Data center disaster recovery

Data center loss scenario

This section describes how to recover a multi-data center deployment which owing to external circumstances has reduced the cluster below half of its members. It is most easily typified by a 2x2 deployment with 2 data centers each containing two instances. This deployment topology can either arise because of other data center failures, or be a deliberate choice to ensure the geographic survival of data for catastrophe planning. However, by distributing an instance over three data centers instead, you could avoid having the cluster lose quorum through a single data center failure. For example, in a 1x1x1 deployment.

Under normal operation this provides a stable majority quorum where the fastest three out of four machines will execute users' transactions, as we see highlighted in Two Data Center Deployment with Four Core Instances".

dc recovery 1
Figure 1. Two Data Center Deployment with Four Core Instances

However if an entire data center becomes offline because of some disaster, then a majority quorum cannot be formed in this case.

Neo4j Core clusters are based on the Raft consensus protocol for processing transactions. The Raft protocol requires a majority of cluster members to agree in order to ensure the safety of the cluster and data. As such, the loss of a majority quorum results in a read-only situation for the remaining cluster members.
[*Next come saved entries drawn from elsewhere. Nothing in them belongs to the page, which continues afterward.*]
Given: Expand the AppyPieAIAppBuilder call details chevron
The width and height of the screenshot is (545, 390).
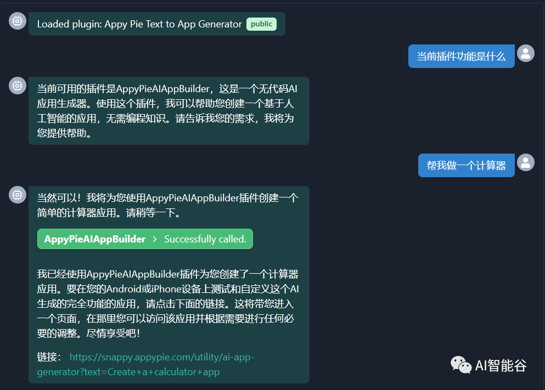Looking at the screenshot, I should [155, 239].
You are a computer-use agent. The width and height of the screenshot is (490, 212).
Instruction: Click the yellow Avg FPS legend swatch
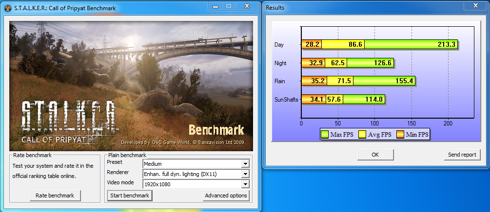coord(363,134)
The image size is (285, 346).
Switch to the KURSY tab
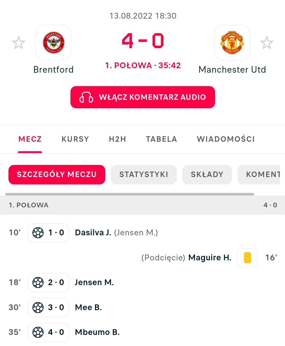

When data center is lost abruptly in a disaster rather than having the instances cleanly shut down, the surviving members still believe that they are part of a larger cluster. This is different from even the case of rapid failures of individual instances in a live data center which can often be detected by the underlying cluster middleware, allowing the cluster to automatically reconfigure.

Conversely if we lose a data center, there is no opportunity for the cluster to automatically reconfigure. The loss appears instantaneous to other cluster members. However, because each remaining machine has only a partial view of the state of the cluster (its own), it is not safe to allow any individual machine to make an arbitrary decision to reform the cluster.
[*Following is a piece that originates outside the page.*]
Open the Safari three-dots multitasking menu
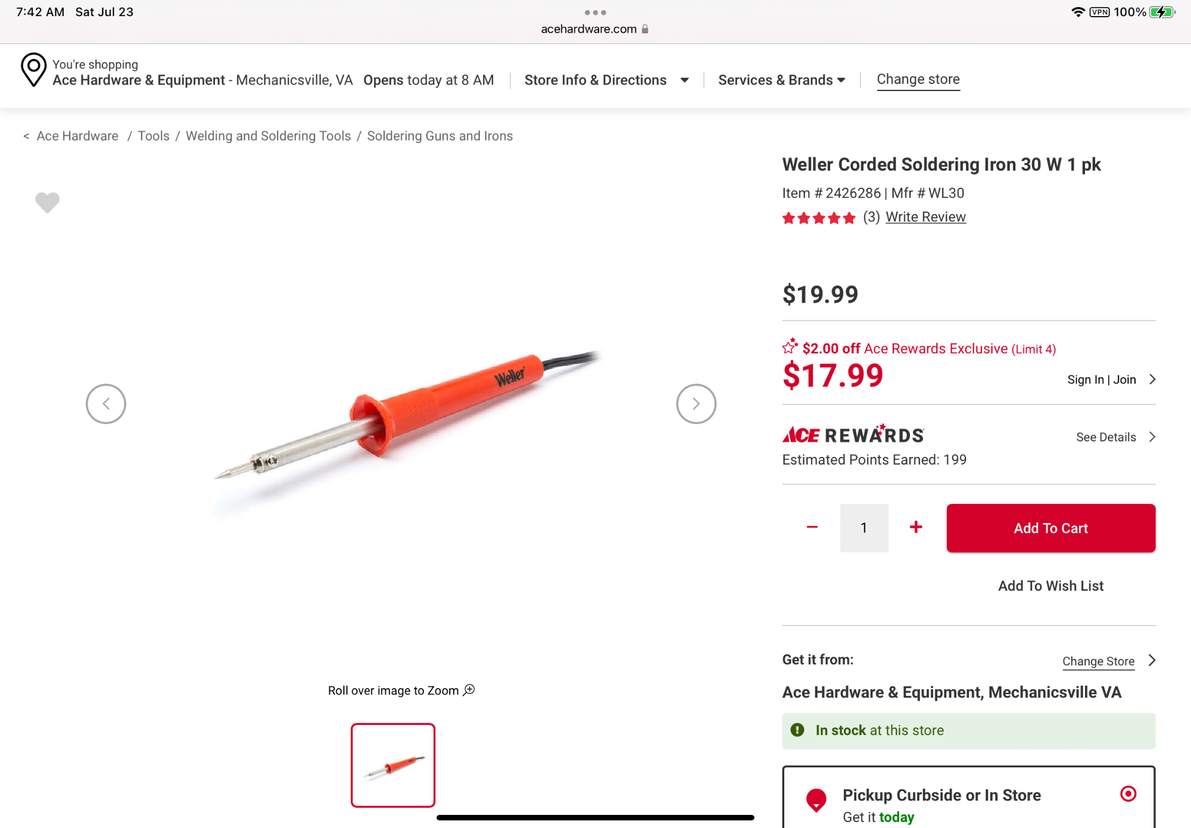 pos(595,13)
In this case we are left with two surviving machines which cannot form a quorum and thus make progress.

dc recovery 2
Figure 2. Data Center Loss Requires Guided Recovery

But, from a birds’s eye view, it’s clear we have surviving machines which are sufficient to allow a non-fault tolerant cluster to form under operator supervision.
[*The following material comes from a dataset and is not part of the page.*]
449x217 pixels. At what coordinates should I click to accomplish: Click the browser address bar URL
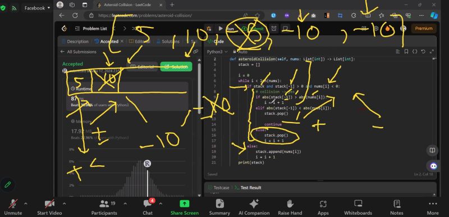145,16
Groups of individual cluster members (e.g. those in a single data center) may become isolated from the cluster during network partition for example. If they arbitrarily reformed a new, smaller cluster there is a risk of split-brain. That is from the clients' point of view there may be two or more smaller clusters that are available for reads and writes depending on the nature of the partition. Such situations lead to divergence that is tricky and laborious to reconcile and so best avoided.

To be safe, an operator or other out-of-band agent (e.g. scripts triggered by well-understood, trustworthy alerts) that has a trusted view on the whole of the system estate must make that decision. In the surviving data center, the cluster can be rebooted into a smaller configuration whilst retaining all data committed to that point. While end users may experience unavailability during the switch over, no committed data will be lost.

Procedure for recovering from data center loss

The following procedure for performing recovery of a data center should not be done lightly. It assumes that we are completely confident that a disaster has occurred and our previously data center-spanning cluster has been reduced to a read-only cluster in a single data center, where there is no possible way to repair a connection to the lost instances. Further it assumes that the remaining cluster members are fit to provide a seed from which a new cluster can be created from a data quality point of view.

Having acknowledged the above, the procedure for returning the cluster to full availability following catastrophic loss of all but one data centers can be done using one of the following options, depending on your infrastructure.

Please note that the main difference between the options is that Option 2 will allow read-availability during recovery.

Option 1.

If you are unable to add instances to the current data-center, and can only use the current read-only cluster, the following steps are recommended:

  1. Verify that a catastrophe has occurred, and that access to the surviving members of the cluster in the surviving data center is possible. Then for each instance:

    1. Stop the instance with bin/neo4j stop or shut down the service.

    2. Change the configuration in neo4j.conf such that the causal_clustering.initial_discovery_members property contains the DNS names or IP addresses of the other surviving instances.

    3. Optional: you may need to update causal_clustering.minimum_core_cluster_size_at_formation, depending on the current size of the cluster (in the current example, two cores).

    4. Unbind the instance using neo4j-admin unbind.

    5. Start the instance with bin/neo4j start or start the neo4j service.

Option 2.

If it is possible to create a new cluster while the previous read-only cluster is still running, then the following steps will enable you to keep read-availability during recovery:

  1. Verify that a catastrophe has occurred, and that access to the surviving members of the cluster in the surviving data center is possible.

  2. Perform an online backup of the currently running, read-only, cluster.

  3. Seed a new cluster (in the current example, two new cores) using the backup from the read-only cluster, as described in Seed a cluster.

  4. When the new cluster is up, load balance your workload over to the new cluster.

  5. Shutdown the old, read-only, cluster.

Once your chosen recovery procedure is completed for each instance, they will form a cluster that is available for reads and writes. It recommended at this point that other cluster members are incorporated into the cluster to improve its load handling and fault tolerance. See Deploy a cluster for details of how to configure instances to join the cluster from scratch.